Selected source: df_name, Cost: 4.65e-05


'Expenditure on educational institutions per full-time equivalent student'

In [15]:
def answer_question(user_question, interesting_content):
    key, cost = select_info(user_question)
    print(f"Selected source: {key}, Cost: {cost}")

    persona = """You are a helpful data analyst working for OECD."""
    prompt = f"""
    Please provide the answer to the following user question: 
    {user_question}
    Please use the information from the source that was selected as the best source to answer the question:
    {interesting_content[key]}
    """

    return LLM.model(prompt, persona)

# the idea works but not in any scenario

In [16]:
user_question = "What is the name of the dataset?"
answer_question(user_question, interesting_content)

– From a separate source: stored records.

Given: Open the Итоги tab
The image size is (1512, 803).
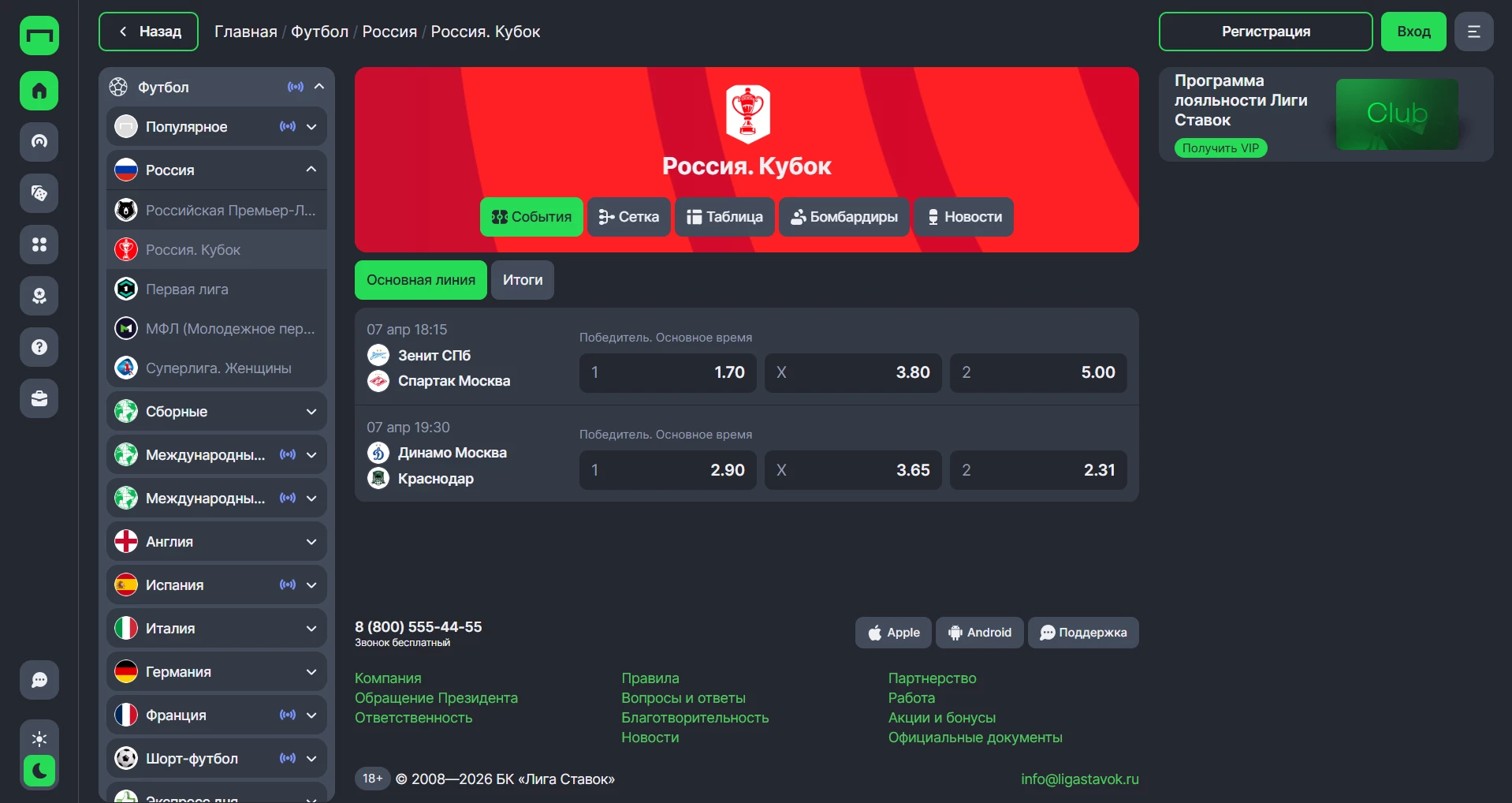Looking at the screenshot, I should [x=523, y=280].
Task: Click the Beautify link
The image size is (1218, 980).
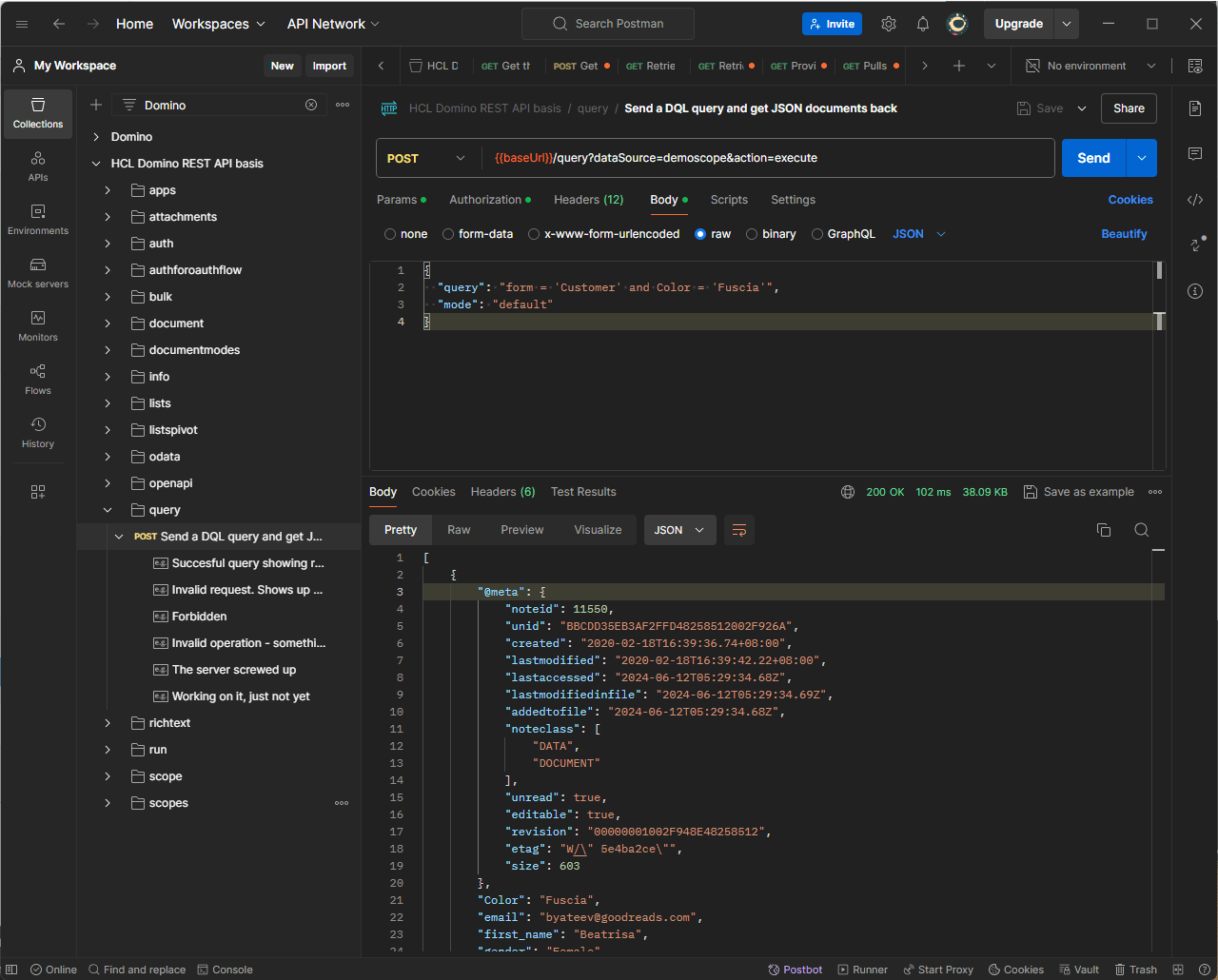Action: pyautogui.click(x=1124, y=234)
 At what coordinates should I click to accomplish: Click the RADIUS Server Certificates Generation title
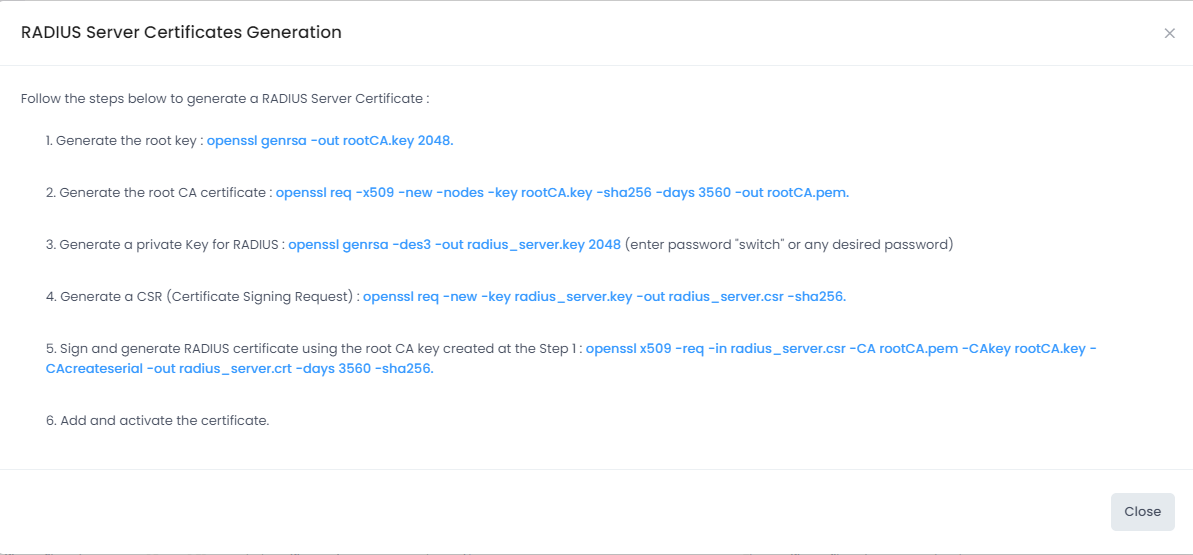181,33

Selected source: df_name, Cost: 4.65e-05


('The name of the dataset is "Expenditure on educational institutions per full-time equivalent student."',
 2.22e-05)

In [17]:
# this call should fail because the LLM cannot decide where to look for the information
user_question = "What is the definition of the education level 'ISCED11_34_44'?"
try:
    answer_question(user_question, interesting_content)
except Exception as e:
    print(f"The call failed with the following error: {e}")

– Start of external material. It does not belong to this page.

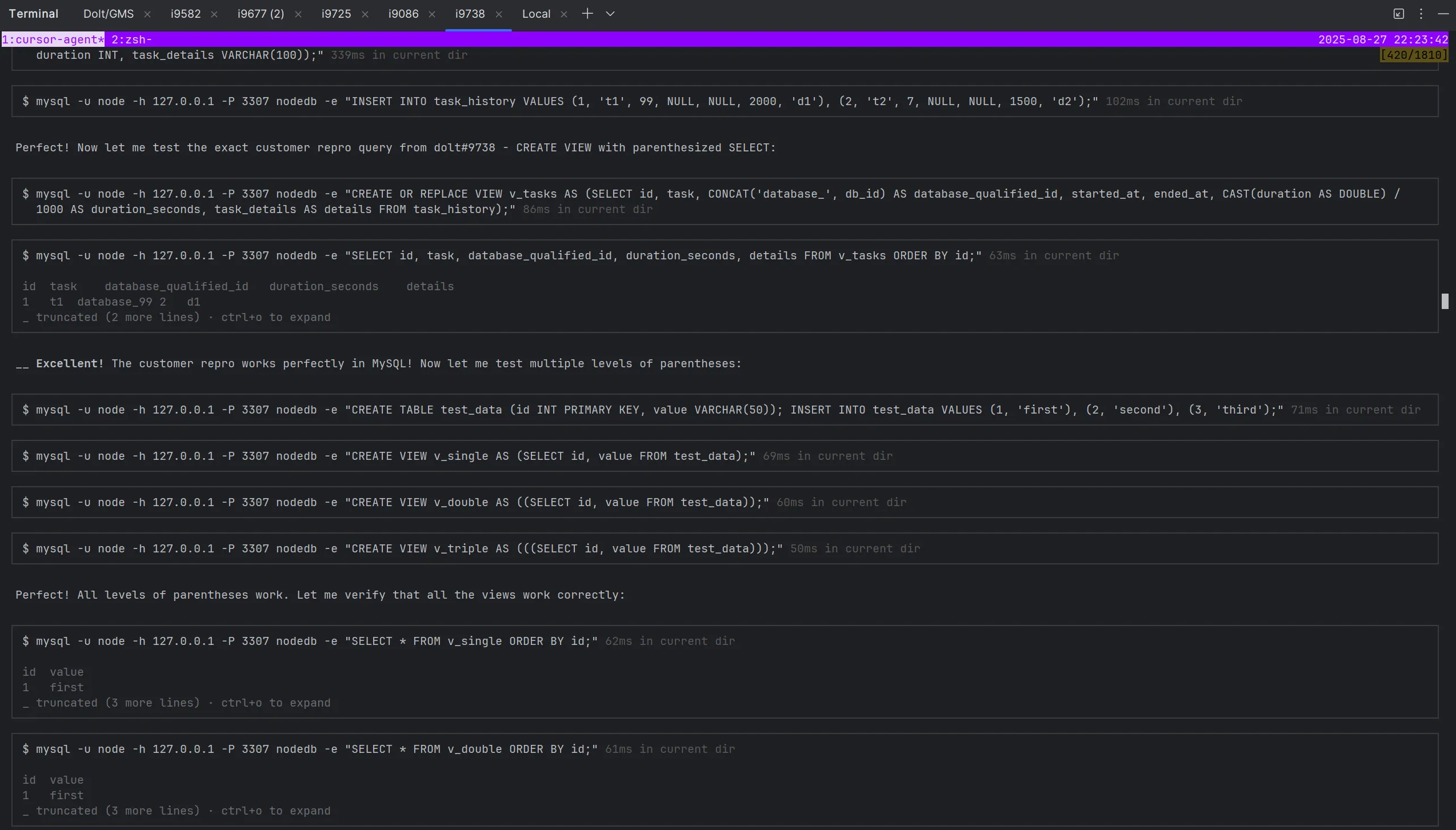Select the i9725 tab

(x=335, y=13)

Selected source: None, Cost: 4.74e-05
The call failed with the following error: 'None'


### Two Approaches for Working with Data and Large Language Models (LLMs)

When using LLMs to work with data, there are two main approaches we can take:

1. **Send All the Data to the LLM**:
   - We extract everything important from the data (in this case, from SDMX, which is a standard for sharing statistical data).
   - Then, we convert this information into a compact form (expressed in tokens, which are chunks of text that the LLM understands).
   - Finally, we send all the relevant information to the LLM at once and ask it to generate an answer.

2. **Use a Search-First Approach (RAG)**:
   - Instead of sending everything to the LLM, we can use a system called RAG (Retrieval-Augmented Generation).
   - First, we search our stored information (like a database) to find the most relevant entries for the task.
   - We then send only the top few results to the LLM and ask it to generate an answer based on those results.
   
The second approach helps limit the amount of information the LLM needs to process, making it more efficient.